I had noted that he was not directly focused on “the shape of the Earth but about resurrection” but he later brings the two issues together with “No religion therefore, neither the Judaic, nor the Samaritan, nor the Pagan, nor the Manichaean, believes or hopes that there is a resurrection or an ascension into heaven for men; but such of these religions as think that heaven is a sphere, namely the Pagan and the Manichaean, are consistent with themselves in holding their unbelief.”
The ties the resurrection and shape of the heavens, not necessarily of the Earth, together by rhetorically asking, “For, where are they able to find a place in the sphere for the kingdom of heaven? They are both of them therefore justified in denying the resurrection of the body, and in saying that souls only are glorified or punished after the life here—or in saying, as some of them do, that souls are whirled round along with the sphere and see all things, or are condemned to be cast into Tartarus.”

Thus, Cosmas Indicopleustes seems to, for some reason, think that a resurrection can only truly occur if we move from a flat Earth to a flat heaven—in a manner of speaking as that will keep the souls of the dead from (aimlessly?) whirling around the sphere.

He makes other references to the Bible thusly, “divine scripture, in which there is the power of God, saying to them: For, in the resurrection, they neither marry, nor are given in marriage, but are as the angels of God in heaven” so that, again, he is not focused on the shape of the Earth.

He finally gets around to, literally, connecting the heavens and the Earth by noting “The heaven is bound together with the earth, and is divided into parts, for as it forms the two vaulted chambers and the two walls on each side, and after the manner of vaulted chambers has one of these walls curving round till it joins the other, and completes the entire figure (to_ sxh~ma) [sorry but I have no idea what the parenthetical statement means] of the world.”
He does not reference the Bible at this point for support and then get back to his original point on “the rays of the sun falling upon bodies produce shadows for each climate.”

cosmas201-2907625
Comas lived in the 6th c. AD: this is an illustration of his cosmology the

11th c. Codex Sinaiticus graecus 1186, folio 69r

Thus, his argument for the size of the Sun and by a very long extension the shape of the Earth is in no way directly claimed to come from the Bible and he has to engage in much metaphorical speculation to even reference the Bible.

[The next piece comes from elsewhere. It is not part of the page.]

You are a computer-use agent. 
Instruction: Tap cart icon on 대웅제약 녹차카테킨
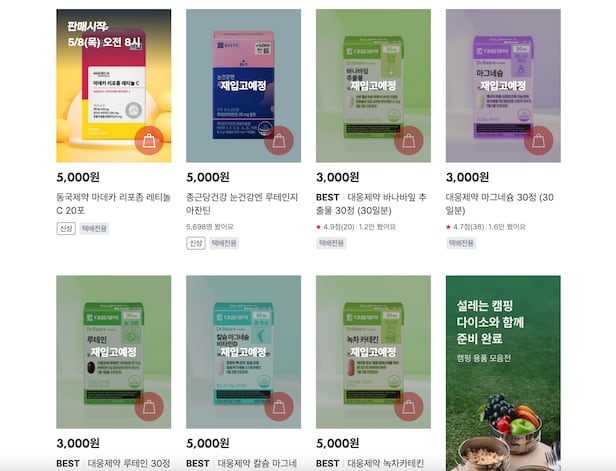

The preface to the online edition of Cosmas Indicopleustes’ Christian Topography notes that “It advances the idea that the world is flat, and that the heavens form the shape of a box with a curved lid. The author cites passages of scripture which he distorts wildly in order to support his thesis, and attempts to argue down the idea of a spherical earth by stigmatizing it as ‘pagan.’ The approach to scripture is discreditable, and the conclusion made simply wrong.”

Directly to our context, the preface also notes that “The book is often cited as evidence that Christianity introduced the idea of the flat-earth into the world, and brought in the age of ignorance. This is hardly fair, since Cosmas does not represent a mainstream of any kind, personally or spiritually. The latter pages of his work are devoted to rebutting the criticism of his fellow-monks, that what he was saying was wrong.” In other words, directly after distorting the Bible, he was called to task and his views are only known because of those who “cited as evidence that Christianity introduced the idea of the flat-earth into the world” which brings us full circle.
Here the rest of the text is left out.